Dans le cadre de la révision de la directive sur les énergies renouvelables (RED III), la biomasse primaire ligneuse pourrait être exclue des EnR et donc d’accès aux aides publiques. Qu’en pensez-vous ?
M. F.
: Ce sujet nous a beaucoup préoccupé. On appelle de nos vœux les pouvoirs publics à échanger fortement à l’échelle européenne pour ajuster ce texte. Les arbitrages sont attendus avec crainte et impatience en même temps car l’enjeu est considérable. J’ai un peu peur que le sujet bois-énergie soit sacrifié par rapport aux discussions sur le nucléaire, le gaz ou encore la politique agricole commune (PAC). Est-ce que la fi lière bois, en particulier bois-énergie, ne va pas être l’oubliée de l’histoire ? C’est ma crainte. Sur cette question, les majors que sont EDF et Engie sont montées au créneau à l’échelle de Bruxelles car le texte risque d’avoir des impacts sur les projets en cours et futurs.

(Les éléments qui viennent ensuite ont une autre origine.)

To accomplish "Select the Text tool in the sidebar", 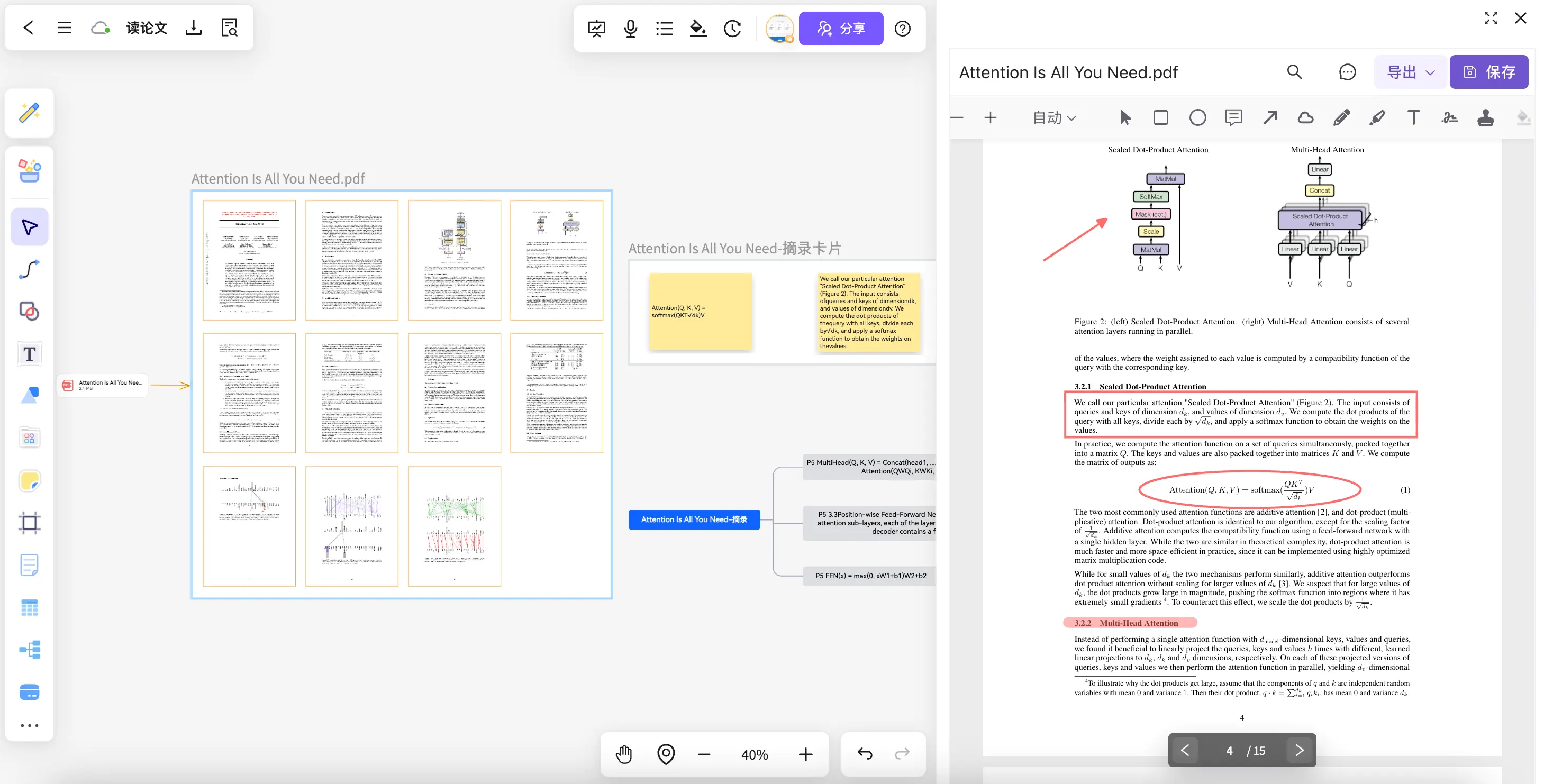I will click(x=30, y=353).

Qu’est-ce qui explique ce défaut de reconnaissance ?
M. F.
: La communication de la filière bois n’est pas bonne dans son ensemble, et est très loin des majors de l’énergie. Il n’y a pas d’organisation et de structuration comme d’autres filières professionnelles. C’est en train de changer, notamment avec l’arrivée de Jean-Michel Servant en tant que président de France Bois Forêt (juin 2021). Il apporte une vraie dynamique et une vision d’ensemble, tout en ayant cette facilité qu’ont les polytechniciens à dialoguer avec leurs pairs et à accéder plus aisément aux cabinets de ministres. Son mandat dure trois ans, donc il faut en profiter pour mettre en œuvre une vraie coordination de fi lière avec un langage unique vis-à-vis des pouvoirs publics. Tout cela doit également nous alerter sur un sujet important de cette filière bois qui touche avant tout la communication et l’acceptabilité. On ne peut pas nier que le dialogue et la communication avec la société sont insuffisants. Cette dernière veut plus de bois pour ses constructions et son énergie mais ne souhaite pas la coupe d’arbres. Ce n’est évidemment pas possible. Il faut donc réussir à expliquer la gestion des forêts. Couper les arbres en forêt est en effet nécessaire pour faire grandir la ressource, stocker davantage de CO2 ou encore améliorer la qualité du bois. Tout cela, la filière en a bien conscience : quel que soit l’acteur concerné – scieurs, producteurs de papier, de panneaux, d’énergie –, tous doivent dialoguer dans le même sens pour mieux faire comprendre notre travail dans l’exploitation durable des forêts. Depuis notamment la crise ukrainienne, le marché français s’ouvre progressivement à d’autres pays.

Est-ce une nouveauté ?
M. F.
: Avant on était dans l’entre-soi : le bois-énergie produit en France allait en France. Désormais, nos amis européens sont sur notre marché national pour acheter de la biomasse et des plaquettes à des prix sensiblement supérieurs. Cela peut donc bouleverser pas mal de choses. Positivement ou négativement ? Je ne sais pas. On est dans l’Europe, et des crises climatiques qui auront un impact sur la forêt risquent de se répéter de plus en plus. Il faut peut-être s’habituer à ce que ces flux, mis en place dans un caractère d’urgence et dans des économies bouleversées, se pérennisent. Les échanges entre les pays européens mais également entre régions françaises – indispensables pour atteindre les objectifs nationaux – doivent être réalisés, notamment en recourant au fret ferroviaire et fluvial.